For Maurice, by contrast with “Benthamism,” societies hold together
“through the trust of men in each other and through trust in someone
whom they could not see and could not name, but who, they felt, was
not far from any one of them.” The Christian socialists allowed that the
working class had been treated brutally by capitalism, but thought the
cure was fostering Christian fellowship rather than revolution.

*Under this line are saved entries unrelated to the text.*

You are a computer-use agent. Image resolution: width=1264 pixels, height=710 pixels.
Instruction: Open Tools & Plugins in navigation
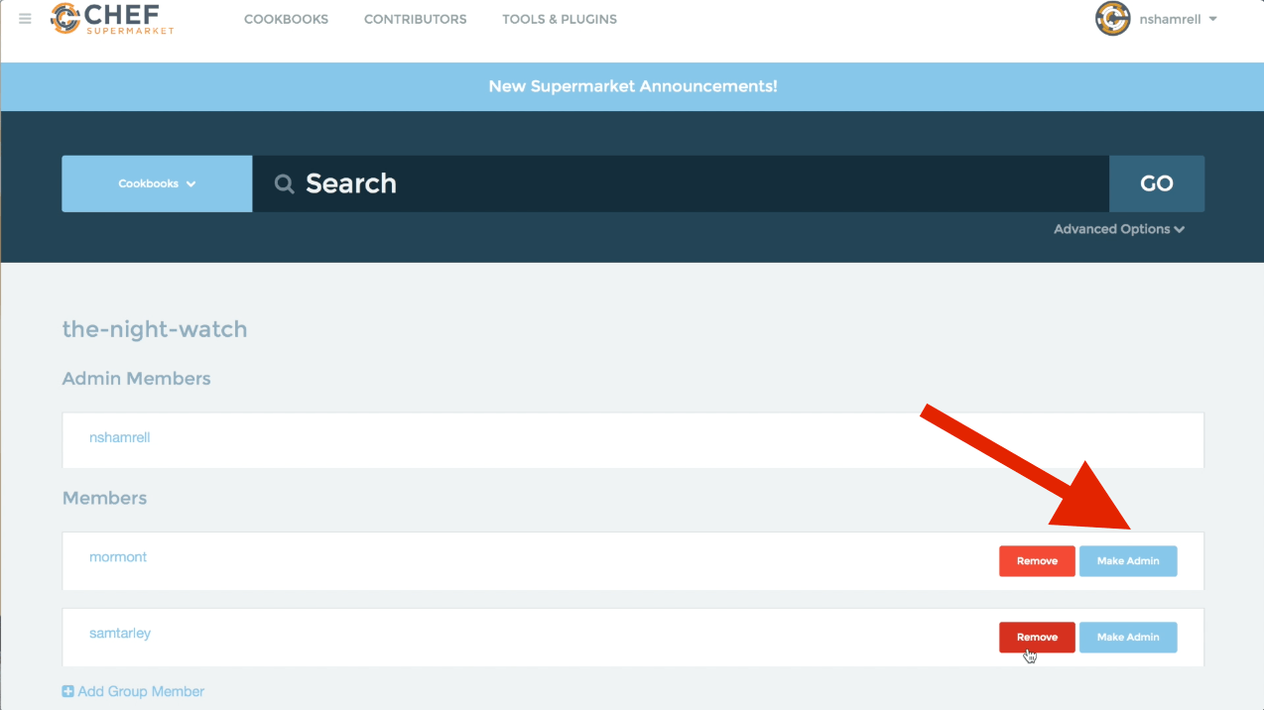tap(559, 19)
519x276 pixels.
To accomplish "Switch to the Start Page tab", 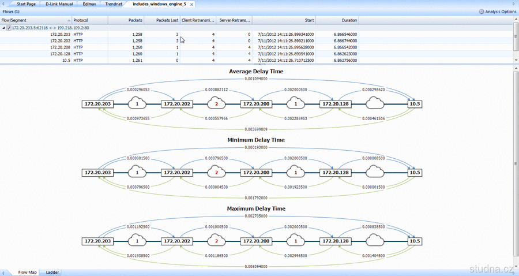I will 27,4.
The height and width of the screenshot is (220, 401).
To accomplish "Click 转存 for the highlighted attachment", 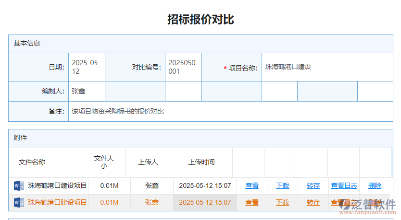I will click(x=313, y=202).
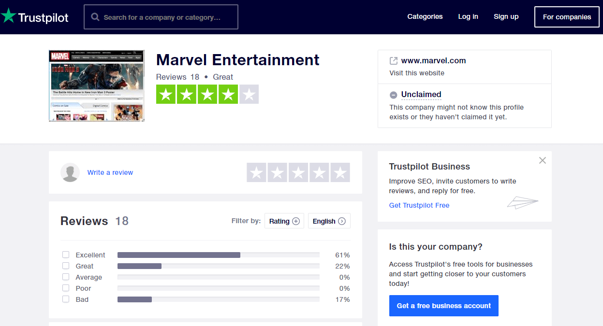Open the Categories menu in header
The image size is (603, 326).
click(x=425, y=16)
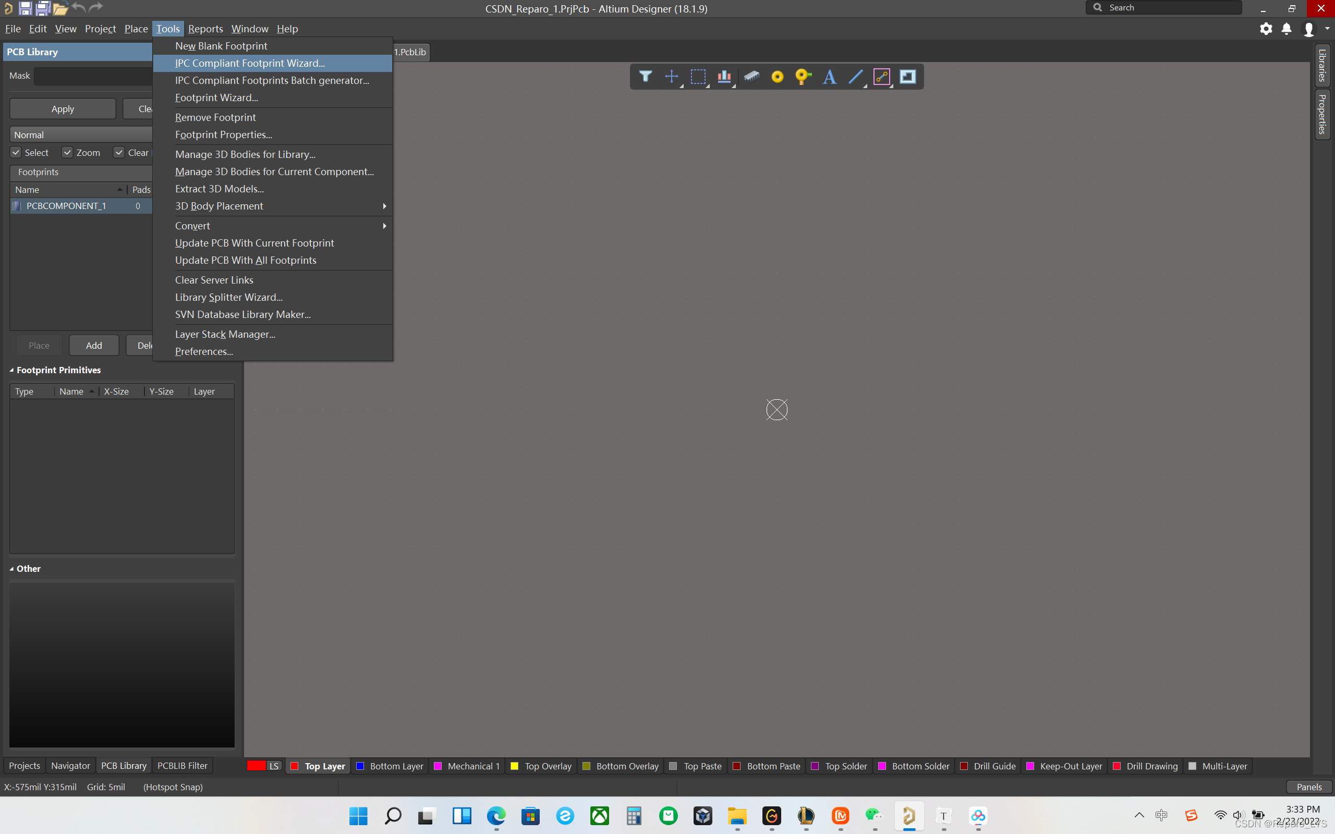Toggle the Select checkbox in PCB Library
This screenshot has height=834, width=1335.
coord(15,152)
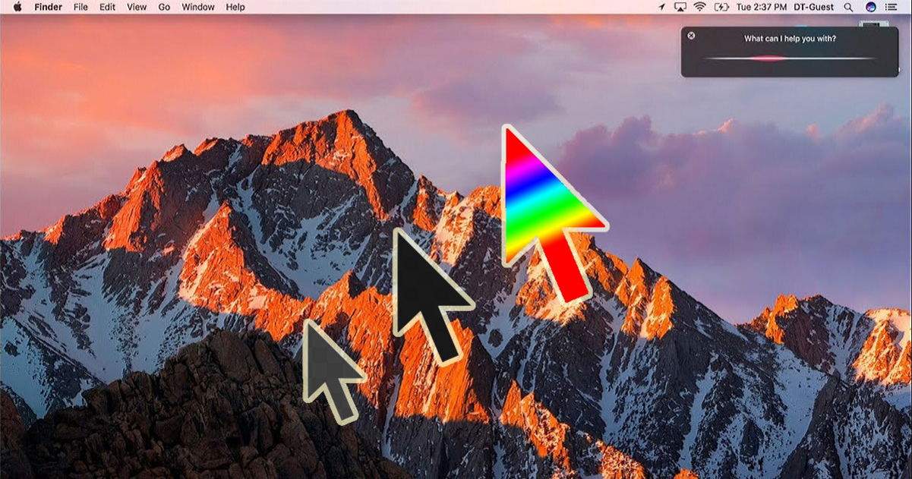Open Notification Center
The image size is (912, 479).
click(892, 7)
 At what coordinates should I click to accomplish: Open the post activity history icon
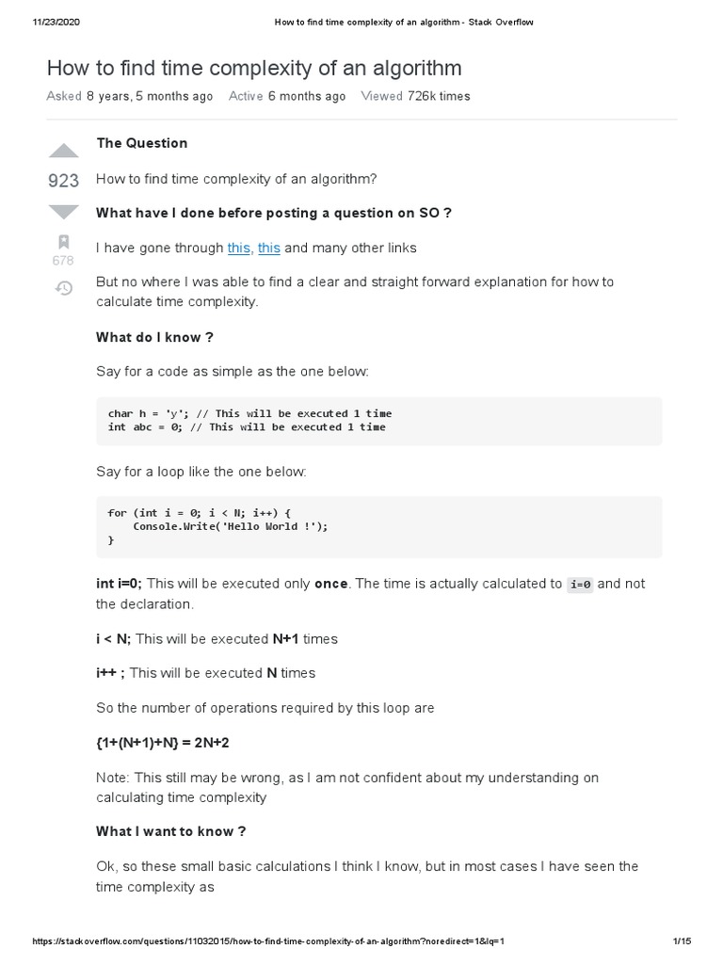point(63,288)
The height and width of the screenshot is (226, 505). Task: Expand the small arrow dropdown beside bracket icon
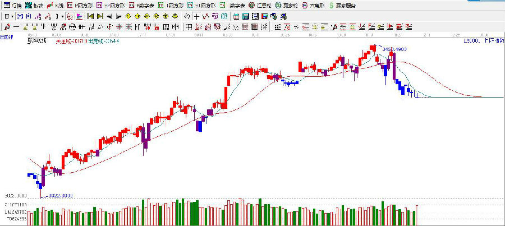pos(62,16)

Maurice,
however, abjured any claim to found a theological or philosophical school;
dogma, doctrine, system, party – all were the selfish and blinding forces
working against unity, the recognition of “Christ in you.” He held that
the righteousness of God speaks “in Christ directly to that in each man
which God has created to recognize His voice. . . . the conscience with its
mysterious duplicity is the very self in each man; that which is feeling after
God haply it may find him, that which, if it does not find him, must sink
into selfishness and brutality and make gods after its own likeness.” He
even disliked the label “Broad Church.” The Anglican “Church” was not
a “System,” with an official point of view, but rather an attempt to em-
brace all warring factions: “Let us make Spaniards, Frenchmen, Italians,
understand that we do not ask them to leave their churches for ours, to
accept any single English tradition which is not also theirs.” As he put
it in later life, “I was sent into the world that I might persuade men to
recognize Christ as the centre of their fellowship with each other, that so
they might be united in their families, their countries, and as men, not in
schools and factions.”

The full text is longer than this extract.